Фрагмент:
════════════════

На учебу первого сентября отправляются не только ученики и студенты школ и вузов — уроки начинается и в пенитенциарных учреждениях. Заключенные могут окончить 9-й или 11-й класс, пройти профессиональное обучение и в редких случаях — получить высшее образование.
Рассказываем, насколько доступно и полезно образование в колониях, почему педагоги рвутся преподавать там, а не в ПТУ на воле, за что заключенные любят своих школьных учителей и как учеба стала для них окном в мир воли.
Татьяна Климентьева (фамилия изменена. — «МБХ медиа»), как и другие методисты, отвечающее за образование в местах лишения свободы, рассказывала, что очень довольна своими учениками. «Главное, не думать о том, кого ты учишь — самое главное правило для учителей в колонии. Абстрагироваться, и не думать, сколько человек они убили, изнасиловали или сделали еще что-то», — рассказывает двадцатичетырехлетняя методистка. Осужденные, по ее словам, стараются усвоить материал и сдают выпускные экзамены. Правда встречаются и те, кто не видит смысла в учебе.
Инна Бажибина, координатор «Руси Сидящей», считает, что образование в местах лишения свободы — фиктивное. Она указывает на его низкую доступность из-за отсутствия интернета в колониях, повальную безграмотность заключенных и «трудовое рабство».
Конкурс на профессию и огромное рвение
Марина Баталова (имя и фамилия изменены, Марина боится проблем на работе. — «МБХ медиа») занимается методическим сопровождением преподавателей профобучения в колониях Ульяновской области. Всего профессиям обучают в семи колониях региона, одна их которых — колония-поселение.
Сейчас в исправительных учреждениях не проходят программы среднего специального образования, ограничились только профобучением (10 месяцев) и профподготовкой (до трех месяцев). В отличие от профессионального образования (его еще называют средним специальным), которое на воле дают в техникумах и колледжах, в ходе профессионального обучения учащийся получает необходимые для работы компетенции, но уровень его базового, исходного образования при этом не меняется. На профподготовке только ускоренно проходят необходимые навыки в рамках одной компетенции для выполнения одной работы.

════════════════

Представленные строки:
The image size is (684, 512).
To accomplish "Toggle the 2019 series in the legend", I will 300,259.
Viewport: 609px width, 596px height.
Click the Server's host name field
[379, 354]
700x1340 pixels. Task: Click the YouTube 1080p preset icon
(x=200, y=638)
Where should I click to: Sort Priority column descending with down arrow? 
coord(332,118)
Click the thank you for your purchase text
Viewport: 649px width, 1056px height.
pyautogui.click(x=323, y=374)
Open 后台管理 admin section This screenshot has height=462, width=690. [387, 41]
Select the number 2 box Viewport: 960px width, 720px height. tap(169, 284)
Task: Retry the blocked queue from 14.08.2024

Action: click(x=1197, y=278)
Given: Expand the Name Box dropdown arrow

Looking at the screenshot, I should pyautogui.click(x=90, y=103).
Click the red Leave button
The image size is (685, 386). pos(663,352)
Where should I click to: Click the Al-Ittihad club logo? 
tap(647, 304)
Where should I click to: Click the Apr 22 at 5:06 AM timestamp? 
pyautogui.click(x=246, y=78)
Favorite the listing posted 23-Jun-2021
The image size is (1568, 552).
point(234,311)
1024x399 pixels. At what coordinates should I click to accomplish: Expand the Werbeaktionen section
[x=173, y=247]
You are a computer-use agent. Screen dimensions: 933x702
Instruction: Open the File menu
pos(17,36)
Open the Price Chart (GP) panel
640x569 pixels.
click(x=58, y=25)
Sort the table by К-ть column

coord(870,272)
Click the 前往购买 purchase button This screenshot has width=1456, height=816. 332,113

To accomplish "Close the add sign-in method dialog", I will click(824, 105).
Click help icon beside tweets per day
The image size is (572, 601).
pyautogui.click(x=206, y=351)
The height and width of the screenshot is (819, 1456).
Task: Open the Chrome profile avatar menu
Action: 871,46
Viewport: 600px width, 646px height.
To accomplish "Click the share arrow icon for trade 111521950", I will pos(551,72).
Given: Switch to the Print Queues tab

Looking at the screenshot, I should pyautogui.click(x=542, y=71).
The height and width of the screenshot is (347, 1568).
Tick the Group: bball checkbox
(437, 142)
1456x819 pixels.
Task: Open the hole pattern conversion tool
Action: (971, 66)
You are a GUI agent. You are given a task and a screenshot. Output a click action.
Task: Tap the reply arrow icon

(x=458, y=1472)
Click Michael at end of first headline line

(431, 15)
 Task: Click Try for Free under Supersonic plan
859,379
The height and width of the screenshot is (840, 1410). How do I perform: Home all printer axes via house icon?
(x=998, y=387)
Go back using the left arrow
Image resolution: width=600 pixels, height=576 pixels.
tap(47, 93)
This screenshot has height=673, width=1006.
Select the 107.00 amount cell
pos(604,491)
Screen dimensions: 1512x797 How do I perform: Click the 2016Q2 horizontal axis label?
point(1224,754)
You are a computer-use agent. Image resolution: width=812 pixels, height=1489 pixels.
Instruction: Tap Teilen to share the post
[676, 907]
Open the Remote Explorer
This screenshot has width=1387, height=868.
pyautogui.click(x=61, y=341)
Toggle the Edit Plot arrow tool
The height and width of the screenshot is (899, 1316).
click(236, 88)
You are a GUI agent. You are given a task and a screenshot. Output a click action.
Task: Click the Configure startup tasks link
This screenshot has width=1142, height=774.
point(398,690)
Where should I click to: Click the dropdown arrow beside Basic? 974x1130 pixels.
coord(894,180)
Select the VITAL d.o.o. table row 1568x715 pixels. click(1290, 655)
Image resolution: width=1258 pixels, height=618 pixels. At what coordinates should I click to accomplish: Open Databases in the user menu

════════════════

Постановка задачи 1: Процитируйте из фрагмента об образовании в колониях часть текста от слов «На учебу первого» до слов «получить высшее образование.» включительно.
Постановка задачи 2: Выведите без изменений представленные строки, расположенные между строкой, содержащей «Select the number», и строкой, содержащей «point(234,311)», включительно.

Письменное решение 1:
На учебу первого сентября отправляются не только ученики и студенты школ и вузов — уроки начинается и в пенитенциарных учреждениях. Заключенные могут окончить 9-й или 11-й класс, пройти профессиональное обучение и в редких случаях — получить высшее образование.

Письменное решение 2:
Select the number 2 box Viewport: 960px width, 720px height. tap(169, 284)
Task: Retry the blocked queue from 14.08.2024

Action: click(x=1197, y=278)
Given: Expand the Name Box dropdown arrow

Looking at the screenshot, I should pyautogui.click(x=90, y=103).
Click the red Leave button
The image size is (685, 386). pos(663,352)
Where should I click to: Click the Al-Ittihad club logo? 
tap(647, 304)
Where should I click to: Click the Apr 22 at 5:06 AM timestamp? 
pyautogui.click(x=246, y=78)
Favorite the listing posted 23-Jun-2021
The image size is (1568, 552).
point(234,311)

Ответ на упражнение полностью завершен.